Il Signore Gesù invia i suoi discepoli a due a due per proclamare il Vangelo e annunziare a tutte le persone la liberazione da tutto ciò che le imprigiona privandole della loro libertà e della loro gioia. Il Signore Gesù invia i suoi discepoli, ma senza progetti e senza strategie: il segreto della testimonianza è non avere segreti, né armi seduttrici se non la nudità della Croce di Cristo e della loro esperienza di salvezza. Il Signore proibisce ai discepoli di portare borsa o bisaccia, essi cioè sono chiamati ad avere una tale fiducia in Dio, da non preoccuparsi della vita presente, perché nulla certamente verrà loro a mancare. Essi non devono cercare né fare altro che annunciare con fraterna carità il Vangelo, ed effondere intorno a loro ciò di cui sono pieni: la pace che possiedono.

 Noi crediamo in Gesù che non abbiamo visto. L’hanno annunciato coloro che l’hanno visto, che l’hanno toccato con le loro mani, che hanno ascoltato la parola uscita dalla sua bocca. Per questo furono da Lui inviati perché comunicassero a tutti gli uomini queste verità.

Il Vangelo odierno ci presenta un particolare riguardo alla missione dei discepoli: “Il Signore Gesù chiamò a sé i Dodici e prese a mandarli due a due”. Possiamo chiederci: “Perché Gesù mandò i suoi discepoli due a due e dove furono mandati?”. È importante anche rilevare che “furono mandati”, non osarono andare di loro iniziativa. 

I discepoli furono inviati ovunque, con la testimonianza di prodigi e segni miracolosi, affinché si credesse in loro che riferivano cose che essi stessi avevano visto.
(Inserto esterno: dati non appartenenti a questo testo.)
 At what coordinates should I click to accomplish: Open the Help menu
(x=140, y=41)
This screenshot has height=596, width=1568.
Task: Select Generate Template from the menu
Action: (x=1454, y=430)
I discepoli vanno due a due perché sono chiamati a vivere e testimoniare la comunione, l’importanza del vivere insieme come comunità, a immagine della Trinità. L’amore fraterno diventa così trasparenza di Dio e rende i discepoli di due uno, come Dio Trino è Uno. Gesù ci ha detto nel Vangelo che i discepoli saranno riconosciuti da come si amano e da come vivono insieme.

Anche noi siamo inviati, come cristiani, a testimoniare a coloro che ci incontrano che la comunione e la salvezza sono possibili. Noi siamo chiamati a essere segno e strumento di comunione e di salvezza, sapendo però che l’Unico che può salvare e creare l’unità, è Gesù Cristo. Come possiamo testimoniare la salvezza? Vivendo da figli e fratelli che mostrano la bellezza e la grandezza di Dio, che è Padre: vivere e agire in tutto per rendere gloria al Padre. La testimonianza più bella dell’amore fraterno è essere contenti che l’altro sia amato e riconoscerlo come dono di Dio.

Papa Francesco scrive in GAUDETE ET EXSULTATE: “Anche tu hai bisogno di concepire la totalità della tua vita come una missione. Prova a farlo ascoltando Dio nella preghiera e riconoscendo i segni che Egli ti offre. Chiedi sempre allo Spirito che cosa Gesù si attende da te in ogni momento della tua esistenza e in ogni scelta che devi fare, per discernere il posto che ciò occupa nella tua missione. E permettigli di plasmare in te quel mistero personale che possa riflettere Gesù Cristo nel mondo di oggi”.